Positioning For Divergence
Based on the market’s clear rotation, we should position for continued divergence between sectors. This involves favoring long positions in pharmaceuticals and other economically sensitive areas while considering short positions in technology, particularly software and semiconductors. The split performance between the Dow and the Nasdaq yesterday reinforces that this trend has momentum.
Eli Lilly’s massive earnings beat makes it a prime candidate for bullish options strategies like buying call spreads to manage cost. With LLY solidifying its 60.5% market share in a US obesity and diabetes drug market projected to exceed $100 billion annually by 2030, its momentum appears fundamentally justified. This strength stands in stark contrast to competitors and provides a clear long opportunity within the healthcare space.
On the other side of the trade, the severe punishment of AMD despite a revenue beat signals that the AI chip sector was priced for absolute perfection. After the semiconductor index rallied over 80% in 2025, this pullback may have further to run.
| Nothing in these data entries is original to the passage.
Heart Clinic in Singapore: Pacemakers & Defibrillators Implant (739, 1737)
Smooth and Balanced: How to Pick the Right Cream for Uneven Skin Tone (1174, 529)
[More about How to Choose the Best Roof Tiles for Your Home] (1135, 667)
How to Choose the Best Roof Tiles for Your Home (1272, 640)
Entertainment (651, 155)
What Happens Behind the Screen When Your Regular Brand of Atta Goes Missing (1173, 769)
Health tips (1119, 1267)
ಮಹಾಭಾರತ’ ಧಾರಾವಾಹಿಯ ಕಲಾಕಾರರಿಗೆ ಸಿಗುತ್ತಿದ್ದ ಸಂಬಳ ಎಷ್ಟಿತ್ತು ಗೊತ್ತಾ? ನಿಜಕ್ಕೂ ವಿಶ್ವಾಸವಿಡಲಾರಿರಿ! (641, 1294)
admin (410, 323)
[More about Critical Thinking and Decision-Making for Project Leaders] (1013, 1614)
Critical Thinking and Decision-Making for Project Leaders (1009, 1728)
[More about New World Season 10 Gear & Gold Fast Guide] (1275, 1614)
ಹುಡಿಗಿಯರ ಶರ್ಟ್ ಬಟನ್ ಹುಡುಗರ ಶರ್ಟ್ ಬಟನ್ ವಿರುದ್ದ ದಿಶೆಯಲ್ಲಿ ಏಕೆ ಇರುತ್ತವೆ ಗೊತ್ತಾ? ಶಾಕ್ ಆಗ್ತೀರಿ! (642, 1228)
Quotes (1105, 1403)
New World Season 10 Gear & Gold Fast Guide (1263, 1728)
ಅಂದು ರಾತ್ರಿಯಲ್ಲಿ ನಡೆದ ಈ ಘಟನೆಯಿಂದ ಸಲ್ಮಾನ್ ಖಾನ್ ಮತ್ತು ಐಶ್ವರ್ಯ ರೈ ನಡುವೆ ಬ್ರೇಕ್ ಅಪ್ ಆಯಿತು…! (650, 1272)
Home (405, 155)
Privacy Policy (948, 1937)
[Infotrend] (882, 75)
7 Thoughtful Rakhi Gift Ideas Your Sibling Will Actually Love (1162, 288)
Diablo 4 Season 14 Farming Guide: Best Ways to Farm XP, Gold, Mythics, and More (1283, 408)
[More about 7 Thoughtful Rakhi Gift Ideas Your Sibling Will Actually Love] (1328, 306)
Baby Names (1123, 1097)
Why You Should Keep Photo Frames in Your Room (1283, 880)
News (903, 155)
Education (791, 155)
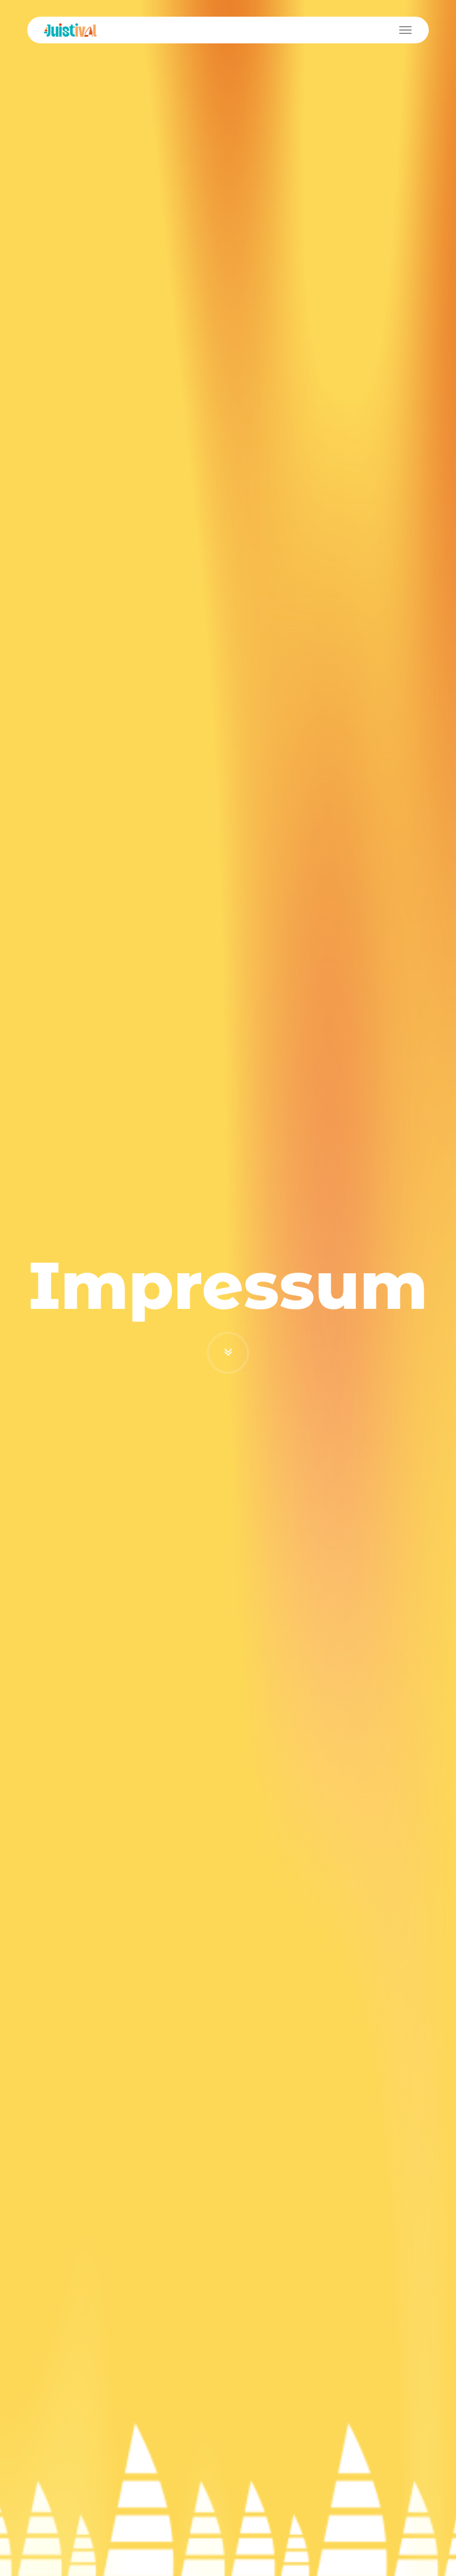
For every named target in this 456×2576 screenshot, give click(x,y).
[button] (405, 30)
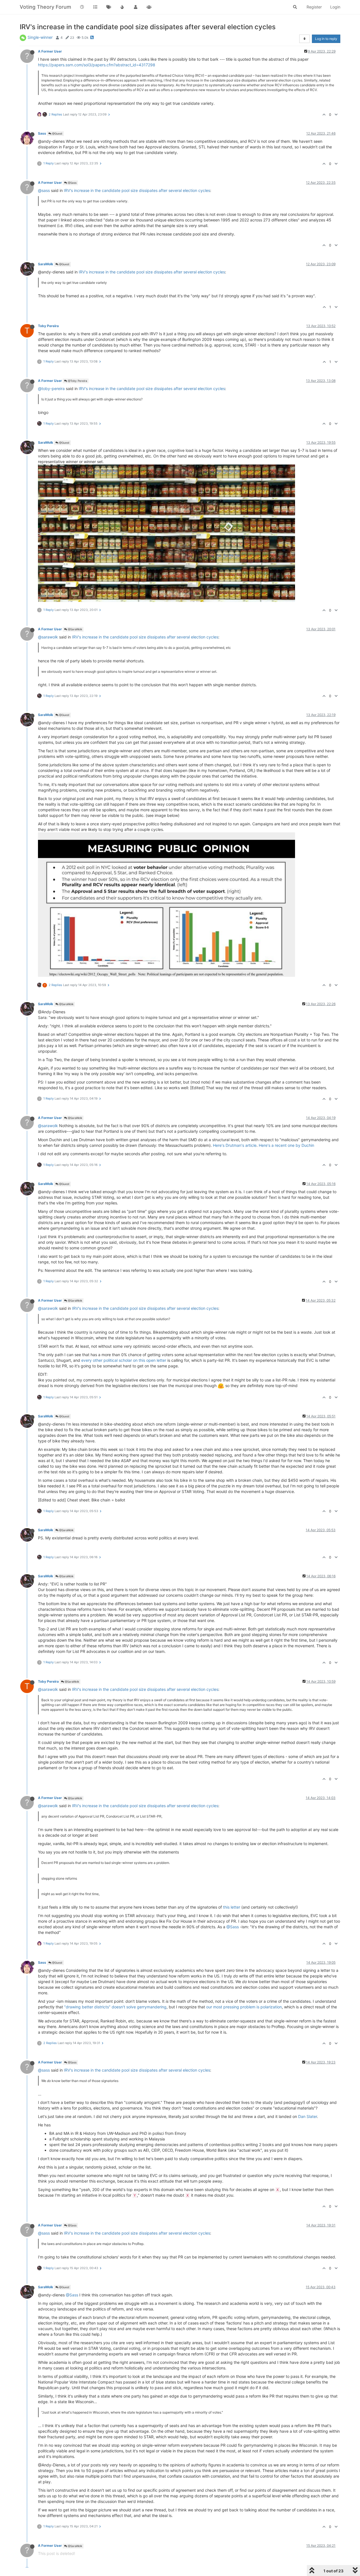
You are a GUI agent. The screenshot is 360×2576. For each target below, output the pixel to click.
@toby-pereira (51, 388)
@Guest (56, 133)
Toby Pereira (48, 326)
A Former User (50, 51)
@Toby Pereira (77, 380)
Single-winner (40, 37)
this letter (231, 1907)
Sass (42, 133)
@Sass (71, 182)
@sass (44, 190)
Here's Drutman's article (234, 1145)
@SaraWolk (74, 629)
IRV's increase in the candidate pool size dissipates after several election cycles (137, 190)
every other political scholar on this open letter (123, 1360)
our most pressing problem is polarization (244, 2006)
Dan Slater (307, 2116)
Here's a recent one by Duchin (286, 1145)
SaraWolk (45, 264)
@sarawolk (48, 637)
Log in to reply (326, 39)
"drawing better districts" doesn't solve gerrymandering (115, 2006)
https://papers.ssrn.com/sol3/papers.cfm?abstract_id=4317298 (96, 64)
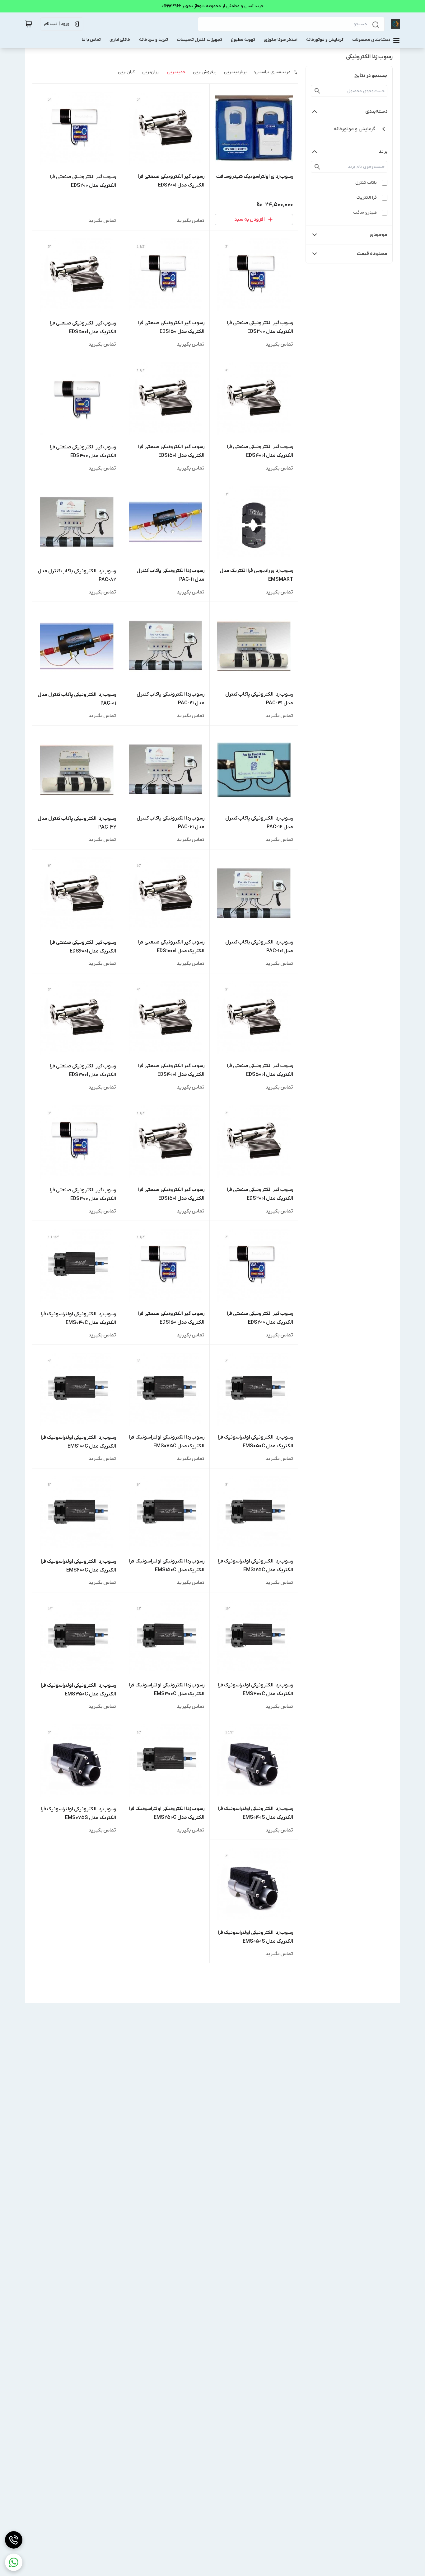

We can look at buying puts or bear put spreads on the broader semiconductor ETFs to hedge against or profit from continued weakness.
The rout in software stocks is a strong signal of deep investor fear about AI disruption, with sentiment described as being in capitulation. The iShares software ETF has seen record weekly outflows recently, confirming this flight from the sector. We should consider maintaining or initiating bearish positions here until a clear technical bottom is established.
The conflicting economic data, with a weak ADP jobs report but a strong ISM Services PMI, creates significant uncertainty. This tension will come to a head with the delayed Nonfarm Payrolls report, which we should watch closely. The historical disconnect we’ve seen between ADP and NFP, especially in early 2025, suggests preparing for a volatile market reaction by using straddles on major indices.
Gold’s push above $5,050 an ounce confirms the defensive mood as capital flees the turmoil in technology. This move is supported by continued central bank buying, which hit record levels in late 2025, and persistent inflation concerns from the ISM report. Using derivatives on gold or gold miners offers a direct hedge against further market chop and a potential safe-haven play.